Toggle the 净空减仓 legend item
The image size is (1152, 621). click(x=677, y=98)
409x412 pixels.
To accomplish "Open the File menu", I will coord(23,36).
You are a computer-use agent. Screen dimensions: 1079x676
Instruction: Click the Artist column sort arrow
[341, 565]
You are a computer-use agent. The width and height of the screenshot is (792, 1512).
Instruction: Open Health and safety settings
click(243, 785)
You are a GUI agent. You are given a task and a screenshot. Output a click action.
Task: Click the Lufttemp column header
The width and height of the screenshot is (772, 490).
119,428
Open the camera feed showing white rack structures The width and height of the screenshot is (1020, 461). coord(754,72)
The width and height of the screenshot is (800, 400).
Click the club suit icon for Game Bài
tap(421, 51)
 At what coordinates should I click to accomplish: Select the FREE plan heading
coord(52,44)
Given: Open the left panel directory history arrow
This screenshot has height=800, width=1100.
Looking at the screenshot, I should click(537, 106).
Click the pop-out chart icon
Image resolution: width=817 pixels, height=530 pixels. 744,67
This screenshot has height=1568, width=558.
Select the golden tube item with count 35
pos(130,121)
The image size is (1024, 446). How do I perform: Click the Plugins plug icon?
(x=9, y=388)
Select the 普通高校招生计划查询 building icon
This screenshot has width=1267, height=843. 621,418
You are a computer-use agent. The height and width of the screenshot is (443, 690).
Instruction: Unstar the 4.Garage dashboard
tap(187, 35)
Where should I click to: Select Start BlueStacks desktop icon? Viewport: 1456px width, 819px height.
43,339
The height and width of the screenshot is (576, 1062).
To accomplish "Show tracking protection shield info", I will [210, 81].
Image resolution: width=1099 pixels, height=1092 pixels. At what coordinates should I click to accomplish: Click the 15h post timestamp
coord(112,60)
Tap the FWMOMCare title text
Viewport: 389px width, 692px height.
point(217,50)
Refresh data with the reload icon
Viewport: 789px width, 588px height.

____________

## Assigned task
Filter the entries above down to the lines that contain the word "will".

## Task response
To accomplish "Open the File menu", I will coord(23,36).
To accomplish "Show tracking protection shield info", I will [210, 81].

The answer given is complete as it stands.